Kenyataan adalah apa yang benar-benar dirasakan oleh manusia melalui indera yang dikaruniakan Tuhan padanya. Kenyataan menjadi apa-apa yang dihadapi manusia selama rentang waktu kehidupan yang dijalani. Kenyataan itu suatu fungsi yang tidak berada pada ranah kuasa manusia, tetapi ada campur tangan Sang Maha.
Namun kenyataan merupakan hal yang konkret, bukan abstrak sebagamana harapan adalah yang ada dalam angan-angan, sesuatu yang tidak bisa dijangkau dalam ranah waktu sekarang. Ia ada pada dimensi waktu yang mendatang dan ia adalah suatu fungsi yang dibentuk oleh pikiran dan keinginan manusia.
Maka keduanya boleh jadi adalah suatu hal yang bertentangan antara satu sama lain. Walaupun, itu tidak menjadi suatu ketetapan yang mengikat. Namun, di antara harapan dan kenyataan itu ada suatu celah. Celah yang bisa jadi itu jauh atau dekat. Celah yang bisa jadi menjadikan harapan dan kenyataan itu adalah satu hal yang sama atau justru sangat berbeda di antara keduanya.

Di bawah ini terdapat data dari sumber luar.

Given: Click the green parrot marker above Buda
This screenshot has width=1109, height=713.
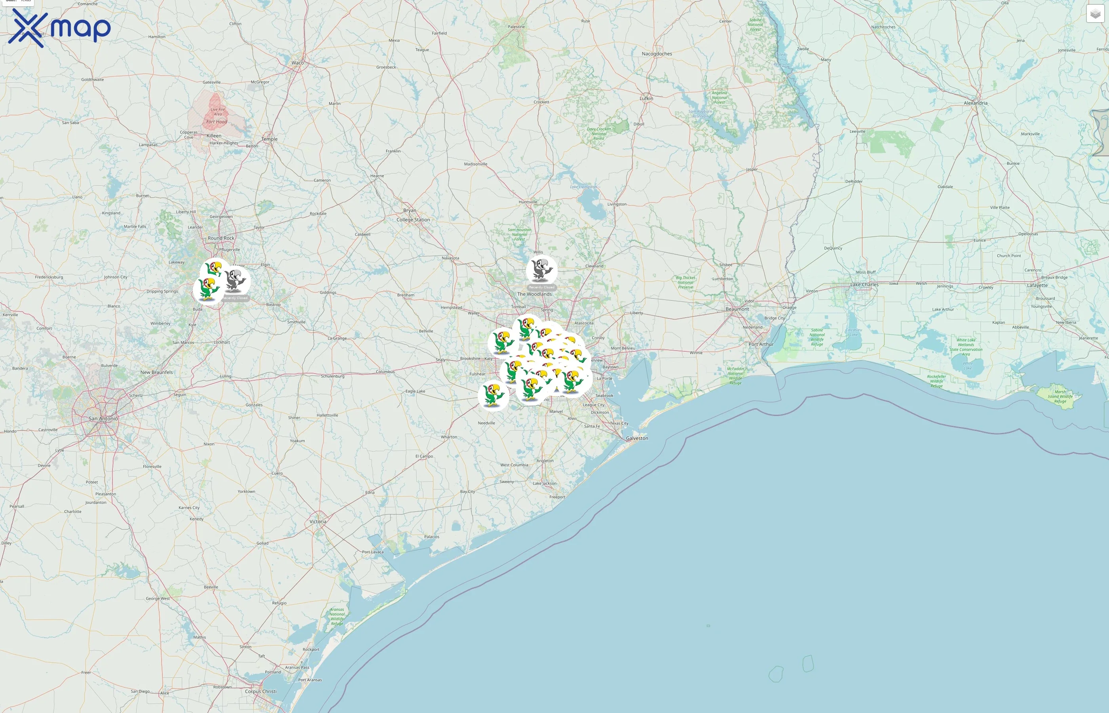Looking at the screenshot, I should coord(208,289).
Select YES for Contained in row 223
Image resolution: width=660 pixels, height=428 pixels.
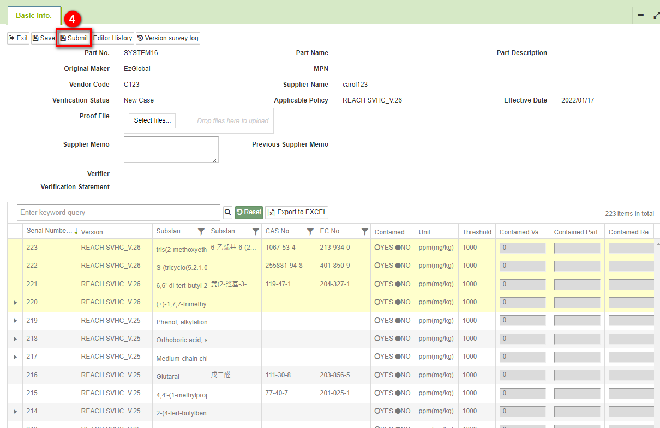click(x=377, y=248)
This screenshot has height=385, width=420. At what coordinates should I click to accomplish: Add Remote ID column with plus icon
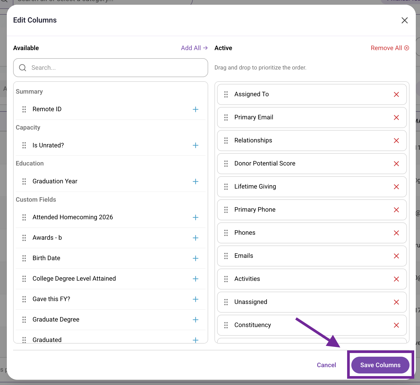click(x=195, y=109)
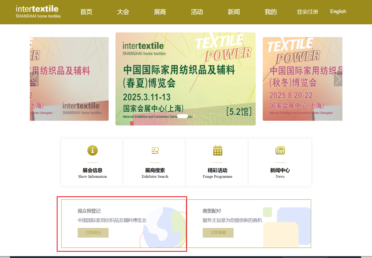This screenshot has width=372, height=258.
Task: Open the 大会 menu item
Action: (123, 12)
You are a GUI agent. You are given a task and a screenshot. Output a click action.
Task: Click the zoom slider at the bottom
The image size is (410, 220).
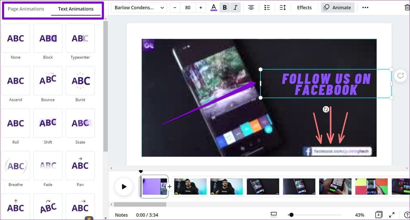click(x=292, y=215)
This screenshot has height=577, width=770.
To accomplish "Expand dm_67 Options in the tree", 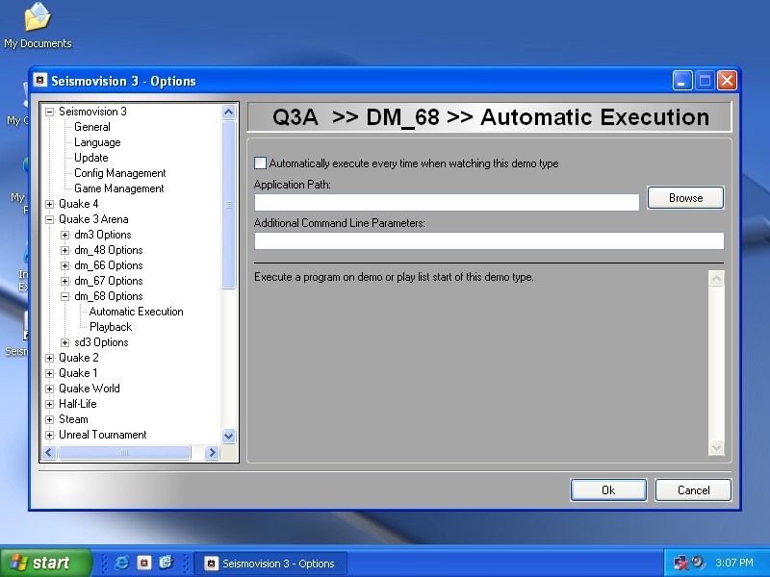I will click(x=65, y=281).
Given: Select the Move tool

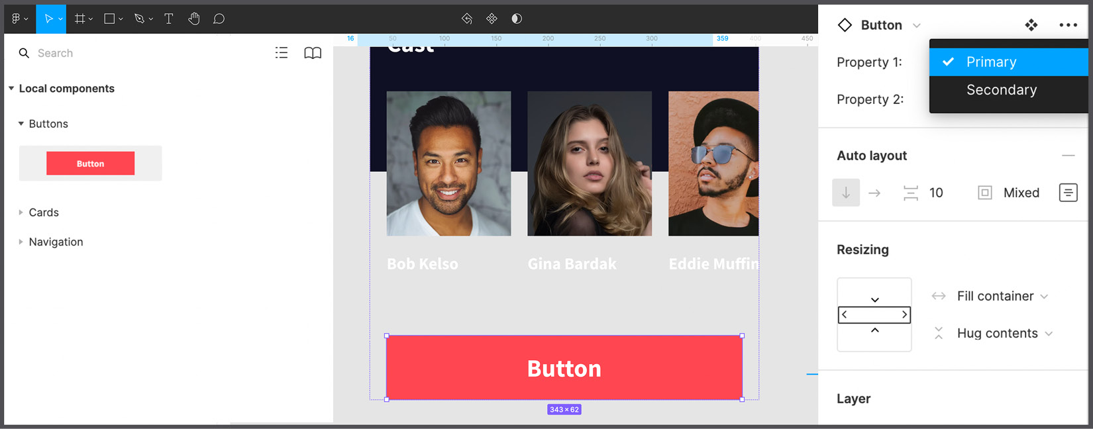Looking at the screenshot, I should point(50,19).

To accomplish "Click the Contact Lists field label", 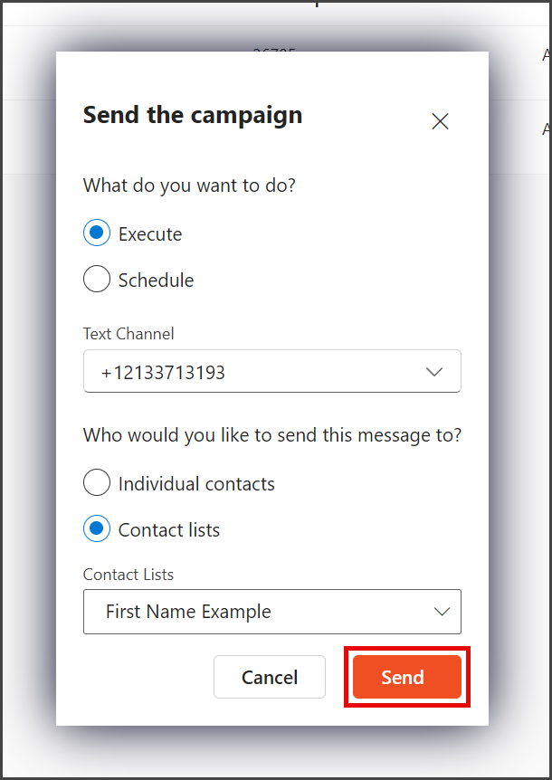I will click(x=128, y=574).
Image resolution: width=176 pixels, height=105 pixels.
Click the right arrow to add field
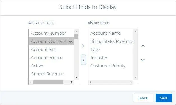pyautogui.click(x=83, y=46)
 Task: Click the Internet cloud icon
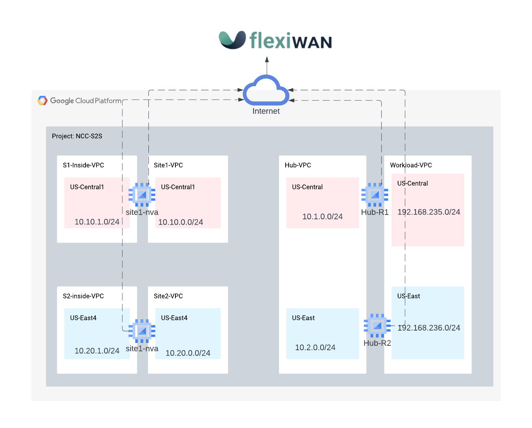266,91
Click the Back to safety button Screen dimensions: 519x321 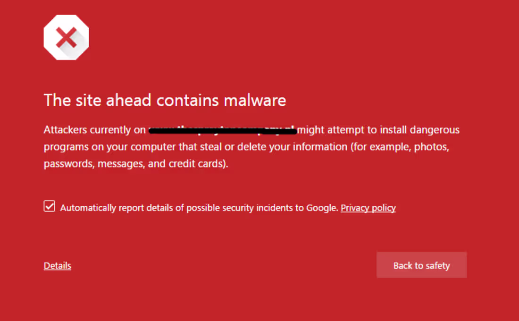coord(422,265)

Jarak diantara harapan dan kenyataan itulah, manusia memilih sikap apa yang ia kehendaki, maka tak akan menjadi hal yang mustahil kalau seluruh keinginan itu bisa diwujudkan.
Rasa kecewa memang suatu bentuk perasaan negatif yang muncul akibat gagalnya keinginan menjadi nyata. Tidaklah sama tanggapan satu orang dengan orang lainnya saat dirinya menghadapi suatu rasa kecewa. Bagi mereka yang sudah paham bahwa kehidupan tak’kan menjadi persis sebagaimana apa yang diharapkan dalam bayang-bayang keinginan, maka rasa kecewa akan mereka obati dengan terapi hati untuk sanggup menerima kenyataan yang harus dijalani
Keluhan menjadi suatu bentuk jelas dari tersiratnya rasa kecewa yang bercokol pada hati dan pikiran manusia. Keluhan terjadi karena beratnya beban yang dirasakan manusia untuk menjalani kenyataan yang ternyata tak sesuai dengan keinginan.. Ketidaksukaan akan kenyataan melahirkan keengganan dalam kehidupan.

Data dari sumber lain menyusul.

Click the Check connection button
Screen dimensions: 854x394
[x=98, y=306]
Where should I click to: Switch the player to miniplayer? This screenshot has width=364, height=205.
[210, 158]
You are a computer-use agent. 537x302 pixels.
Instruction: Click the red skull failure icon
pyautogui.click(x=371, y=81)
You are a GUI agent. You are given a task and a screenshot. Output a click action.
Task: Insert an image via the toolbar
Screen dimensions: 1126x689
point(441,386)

Realitanya memang seperti itu. Saat manusia mengeluh, maka bisa jadi ia tergelincir dengan mudah mengucapkan pernyataan bahwa dirinya tidak seharusnya dan tidak patut untuk menerima kenyataan yang begitu jauh dari keinginan. Maka terlontarlah perkataan sebagaimana contoh, “Tuhan seakan tak adil padaku”, “kenapa Tuhan begitu kejam padaku”, “Tuhan tak tahu apa yang aku inginkan”, atau semacam perkataan yang sarat akan kebencian akan kenyataan yang dihadapi, seringnya jua dengan umpatan-umpatan yang tidak patut. Tak puas dengan menyalahkan Sang Maha Pengatur akan pahitnya kenyataan, maka orang lain pun juga dijadikan sebagai penyebab dari timpangnya kenyataan dan harapan.

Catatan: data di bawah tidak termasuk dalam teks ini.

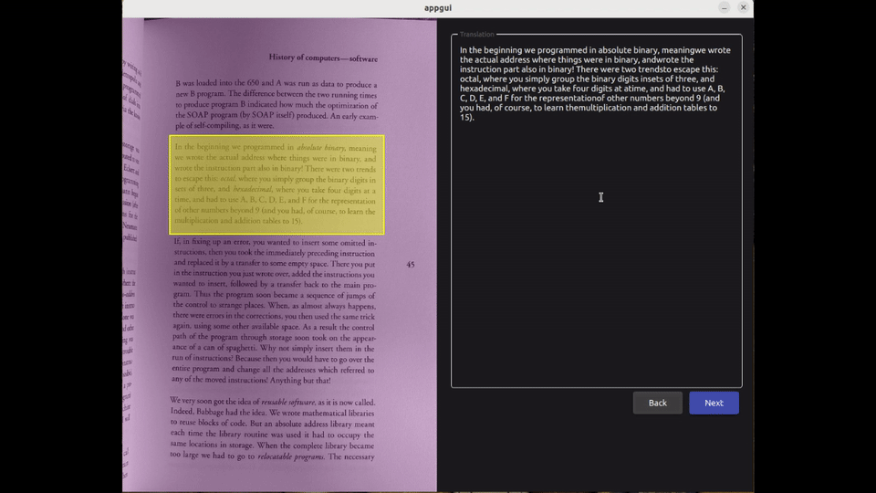This screenshot has height=493, width=876.
Task: Click the Next button
Action: click(x=714, y=403)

Lalu, bagaimanakah caranya untuk mengelola kekecewaan agar tidak memunculkan suatu keluhan yang tidak tepat?
Janganlah mengutarakan ketidaksukaanmu akan kenyataan yang harus dijalani. Mintalah kekuatan untuk menjadikan dirimu sanggup untuk menjalani segala ketetapan-Nya dalam kehidupanmu. Mengeluh yang baik menjadi suatu tanda yang jelas bahwa dirimu menyatakan tidak akan sanggup menjalani hidup ini bila tiada kekuatan dan daya yang diberikan-Nya
Seiring diri berusaha memahami satu per satu fragmen kehidupan yang telah dijalani, maka semakin diri memahami bahwa kehidupan sungguh begitu indah bila mampu merenungi hikmah yang begitu berharga di dalamnya. Bagaimana diri sanggup melewati semuanya ??? jawabnya hanya satu, semuanya itu karena adanya kekuatan yang berasal dari-Nya untuk dapat menjalani kehidupan ini. Edited By; wn.